Steps to reproduce the behavior
run all cells in dowhy_causal_prediction_demo.ipynb
Expected behavior The program runs normally and produces results.
Version information:
- DoWhy: 0.12
- pytorch_lightning: 2.5.1
- torch: 2.6.0
- python: 3.12.9
Additional context There was no issue when running the ERM in the previous cell.
Just provide a temporary solution.
Change lines 199-211 of dowhy/causal_prediction/algorithms/regularization.py to:
for i in range(num_envs):
conditioning_subset_i = [subset_var[i] for subset_var in conditioning_subset]
conditioning_subset_i_uniform = [
ele.unsqueeze(1) if ele.dim() == 1 else ele for ele in conditioning_subset_i
]
grouping_data = torch.cat(conditioning_subset_i_uniform, 1).to(device='cpu')

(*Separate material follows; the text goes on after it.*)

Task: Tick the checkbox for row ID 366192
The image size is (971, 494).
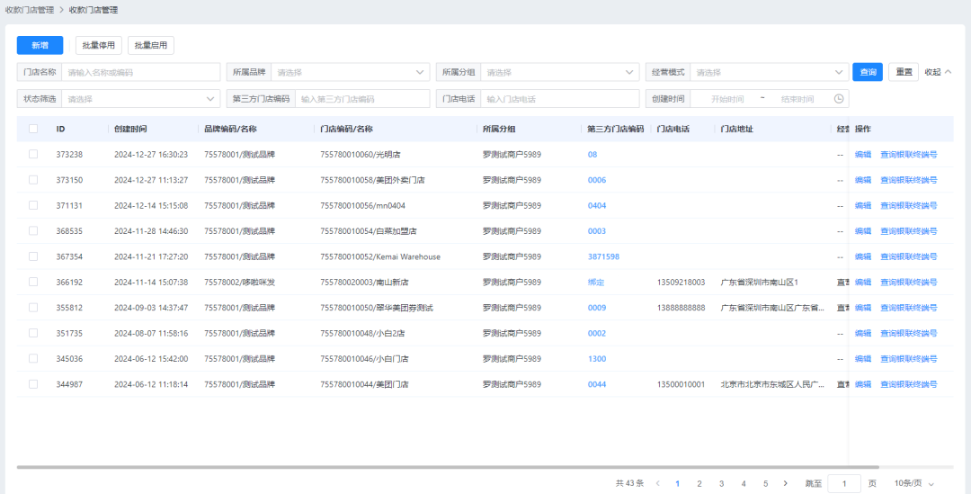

assert grouping_data.min() >= 0, "Group numbers cannot be negative."
cardinality = 1 + torch.max(grouping_data, dim=0)[0]
cumprod = torch.cumprod(cardinality, dim=0)
n_groups = cumprod[-1].item()
factors_np = np.concatenate(([1], cumprod[:-1].cpu().numpy()))
factors = torch.from_numpy(factors_np)
group_indices = grouping_data @ factors
On my device, this works. The changes are .to(device='cpu') for grouping_data and cumprod[:-1].cpu().numpy().
To perform grouping_data @ factors, both variables should be on the same device, and on my CUDA device 2080s, it seems that tensors with dtype=torch.int64 on my CUDA device cannot perform the @ operation, and the error message shows "addmv_impl_cuda" not implemented for 'Long'.
Trying .to(device="cuda", dtype=torch.float64) seems to be slower than .to(device='cpu').
Fixed in #1341. It also appears to have fixed the problem in pl.Trainer where the number of devices could not be greater than 1.